L'Etat pointé du doigt

"La conseillère départementale estime que le temps des propositions est passé. Il y a urgence à travailler sur la faisabilité du projet. Et selon elle, le projet est celui qui a fait consensus en septembre 2019. Et notamment "la création d’un ouvrage sur le haut bassin du Tescou pouvant aller jusqu’à 1 million de m3". Pour l’élue départementale, les associations avaient réclamé une étude sur les besoins en eau, elle a été faite. "Maintenant, il faut que la préfecture valide le travail qui a été effectué.

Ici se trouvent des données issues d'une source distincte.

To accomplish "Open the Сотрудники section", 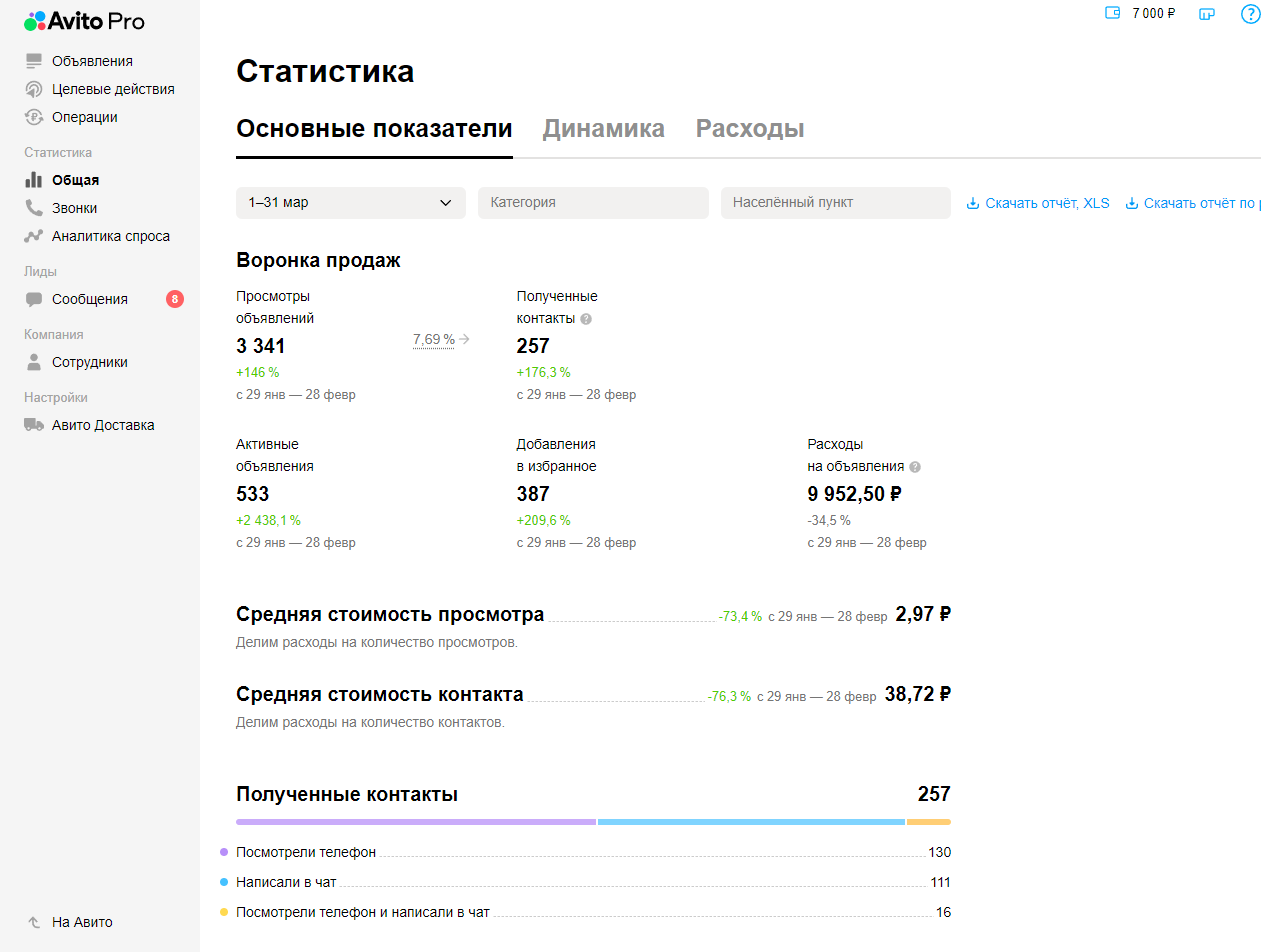I will point(89,362).
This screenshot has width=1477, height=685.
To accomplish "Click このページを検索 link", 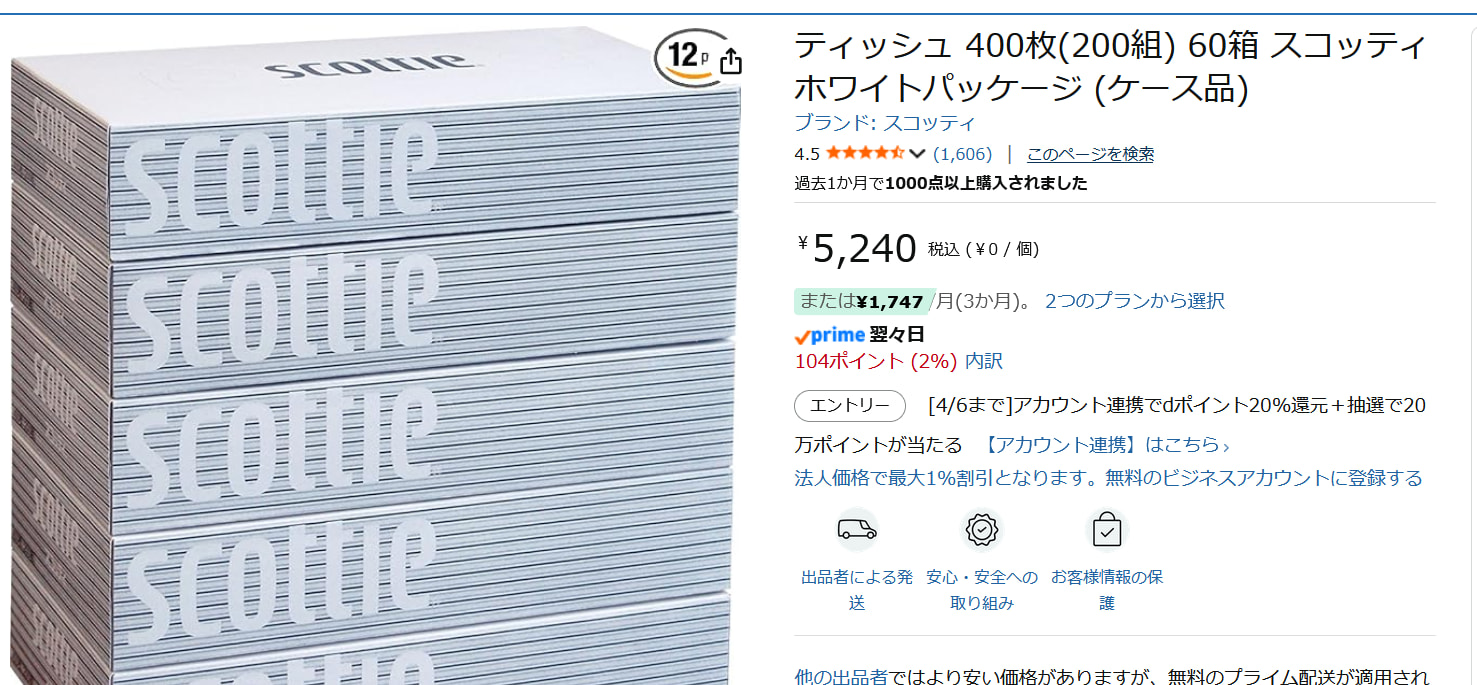I will pos(1090,154).
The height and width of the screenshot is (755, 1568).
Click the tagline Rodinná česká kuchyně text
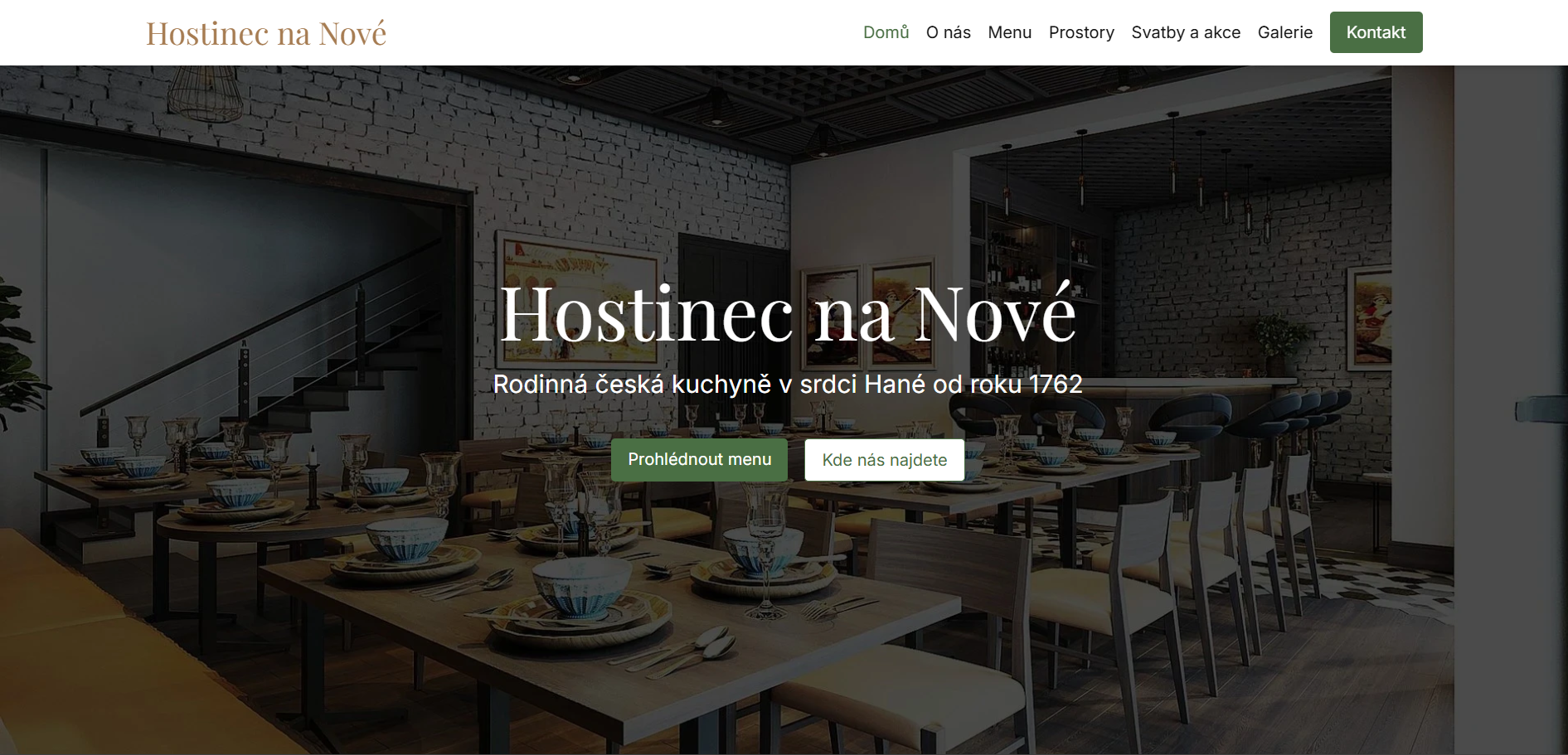[x=788, y=385]
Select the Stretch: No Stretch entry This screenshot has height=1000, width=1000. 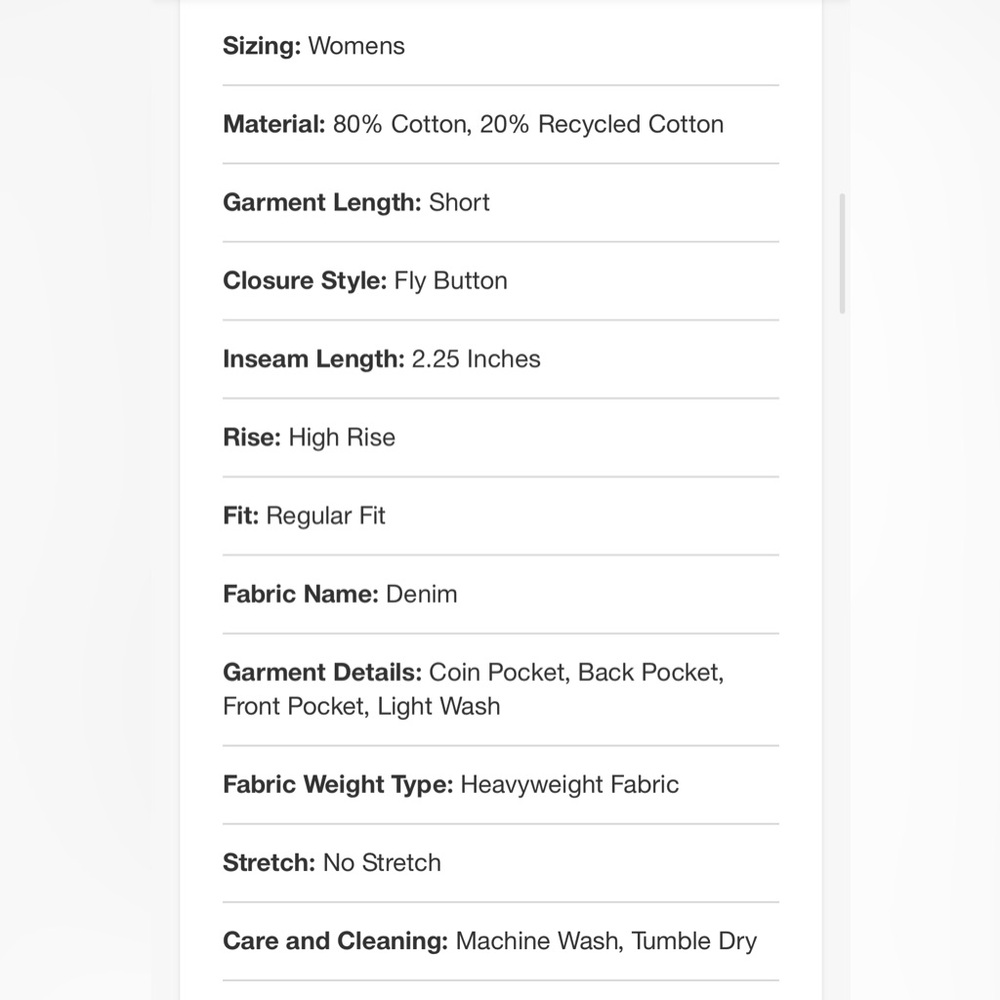coord(501,864)
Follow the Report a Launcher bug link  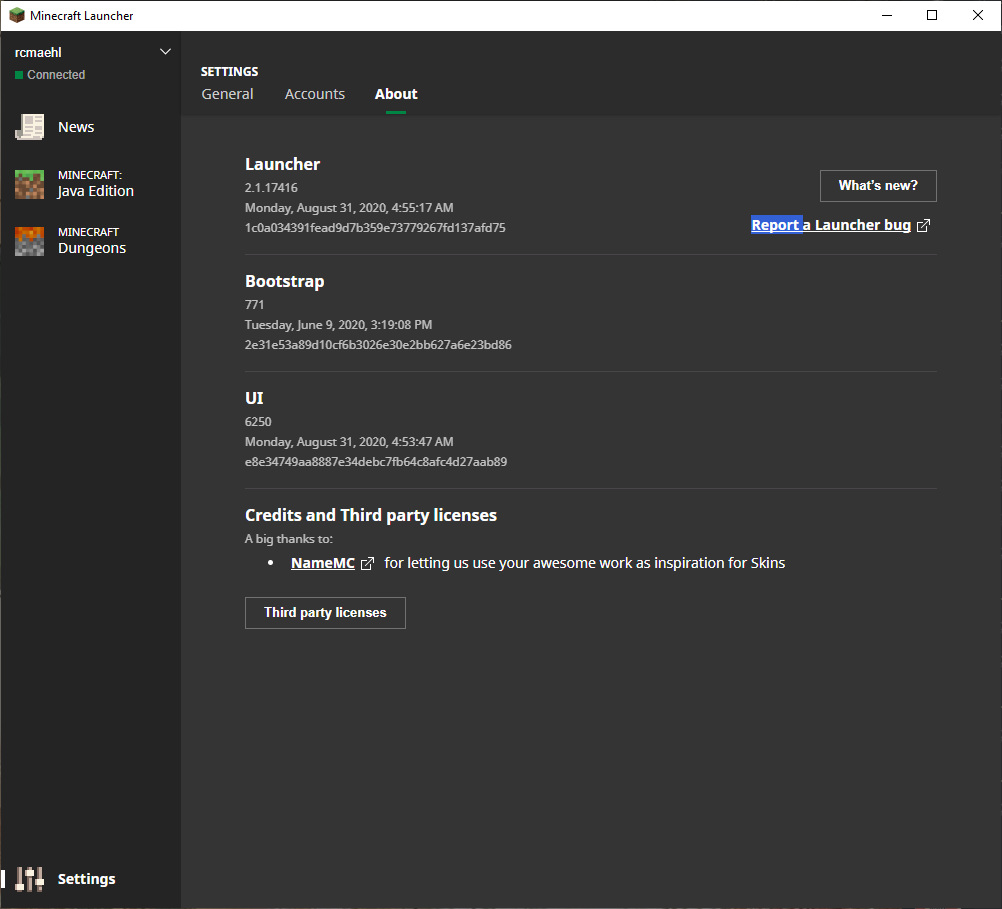point(831,225)
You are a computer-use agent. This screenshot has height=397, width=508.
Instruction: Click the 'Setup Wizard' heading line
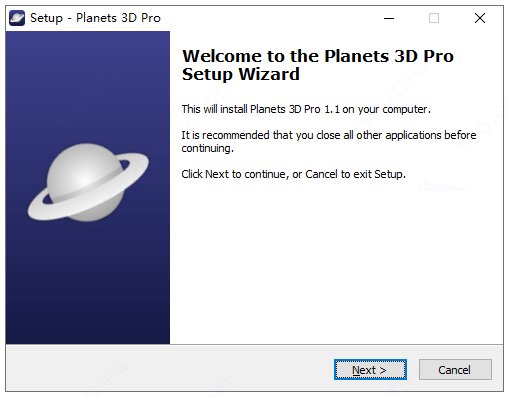coord(241,74)
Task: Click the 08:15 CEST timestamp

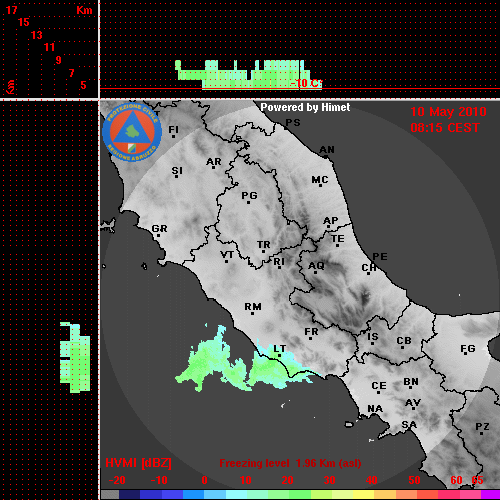Action: click(x=445, y=128)
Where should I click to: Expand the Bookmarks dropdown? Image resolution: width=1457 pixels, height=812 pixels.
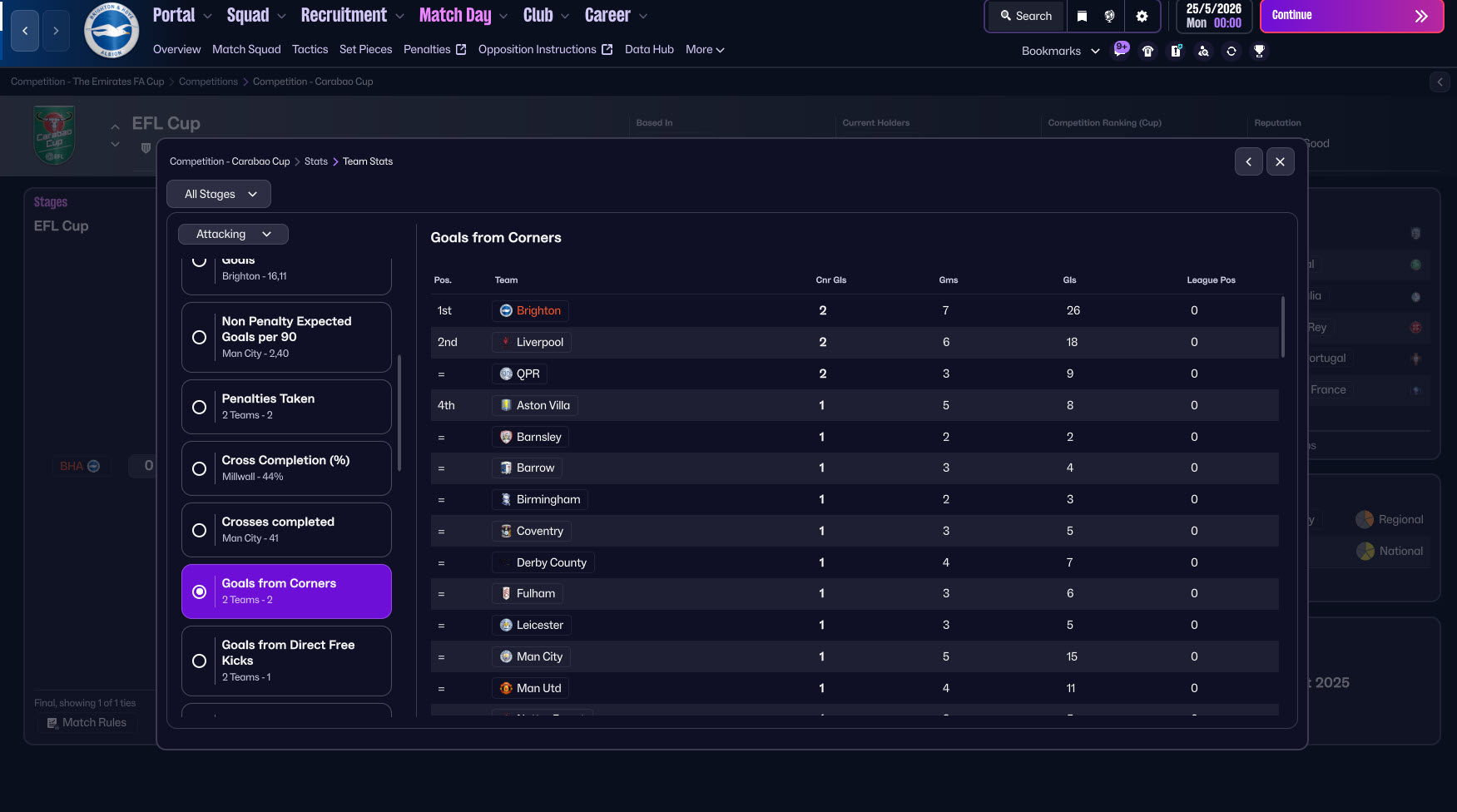click(x=1060, y=51)
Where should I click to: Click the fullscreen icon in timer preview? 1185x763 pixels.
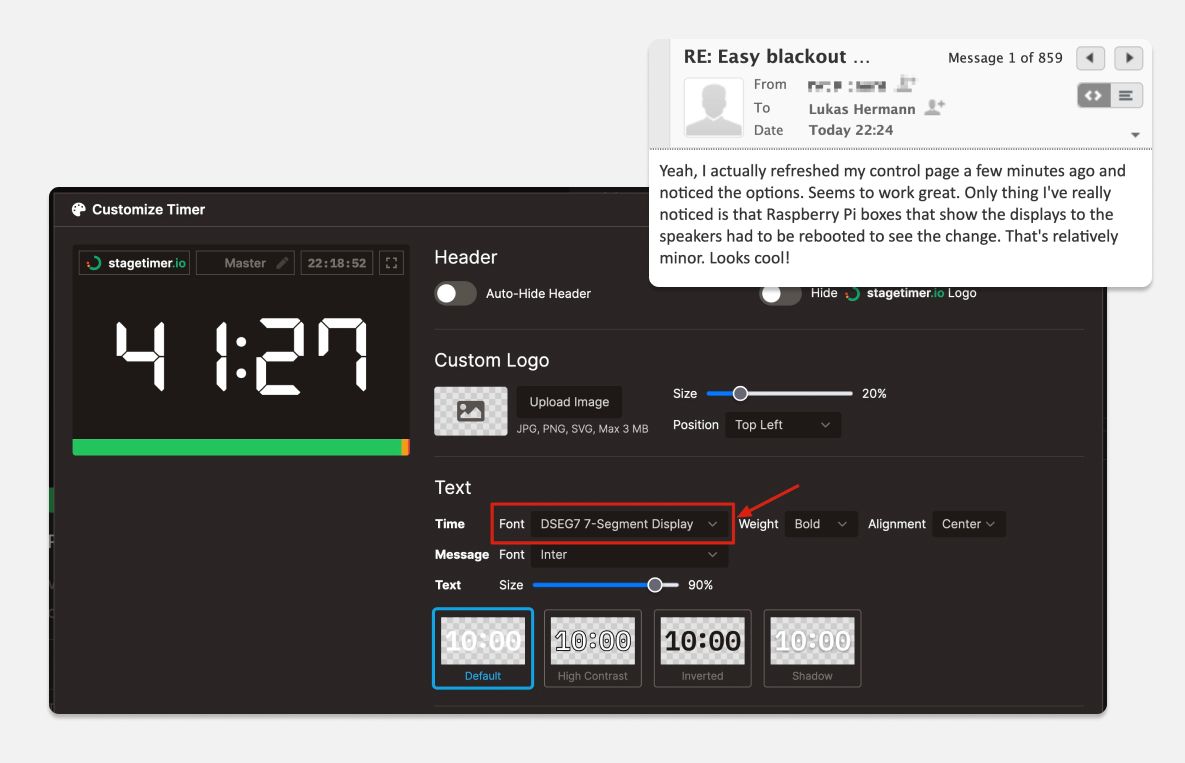pyautogui.click(x=391, y=263)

Le silence de l’Etat est dérangeant. Il faut maintenant se soucier de la vallée. Il ne faut plus perdre de temps" rapporte alors le quotidien local. Contactée à plusieurs reprises, Maryline Lherm n’a jamais répondu aux sollicitations de France 3 Occitanie.
 
Le président du conseil département du Tarn, Christophe Ramond, se fait quant à lui aussi très discret sur le sujet. A quelques semaines des élections départementales, le socialiste tente de gérer tant bien que mal ce dossier encombrant hérité de son prédécesseur, Thierry Carcenac. Le 2 octobre, dans un communiqué de presse, l’élu tarnais enjoint l’Etat à "ne pas demeurer éternellement dans le silence" et à prendre ses responsabilités : "Ne rien faire n’est pas la solution. On ne peut pas continuer à voir la vallée dépérir. Tous les habitants attendent une validation du projet de territoire. (…) le département du Tarn, acteur parmi les autres, a le sentiment que tout ce qui a pu être entrepris l’a été. Il est à présent temps de valider le contenu et les travaux de l’instance de co-construction".

Un accord sous conditions

Le message pourrait avoir été entendu. "Depuis deux semaines des discussions ont été engagées au sein du projet de territoire par l’intermédiaire de l’Etat, révèle Christian Pince du collectif du Testet. Il y a un point d’achoppement sur la question des besoins mais nous reconnaissons qu’il y a un problème de répartition. Il y a eu des interprétations et des analyses différentes ayant provoqué des incompréhensions. Il s’agit désormais de se comprendre". Le membre de l’association assure qu’un "pas a été fait" en direction des agriculteurs "Nous avons mis les choses au clair. Il peut y avoir un accord sur des volumes d’eau stockés supérieurs à 200 000 m3 mais cette solution mis en œuvre devra respecter deux conditions : ne pas impacter les zones humides, dont celle du Testet et qu’il n’y ait pas de construction d’un barrage sur le site mais des retenues latérales."
 
Des propos qui font écho à ceux tenus dans la Dépêche du Midi par Philippe Jougla président de la fédération départementale des syndicats d’exploitants agricoles (FDSEA 81) du 26 octobre : "Nous n’avons aucun a priori ni idéologie sur le volume d’eau retenu. Mais il doit être respectueux des besoins et de la capacité du site". 
 
Etrangement, Laurent Viguier, du même syndicat agricole, affirme "ne pas être au courant de ces avancées" soulignant que les études réalisées "vont toujours dans le même sens : il y a de véritables besoins en eau". L’agriculteur retient surtout avoir "été condamné" pour avoir organisé une manifestation à Sivens le 3 octobre dernier afin de dénoncer l’absence de décision de l’Etat. L'Etat qui pour l'heure persiste dans son mutisme.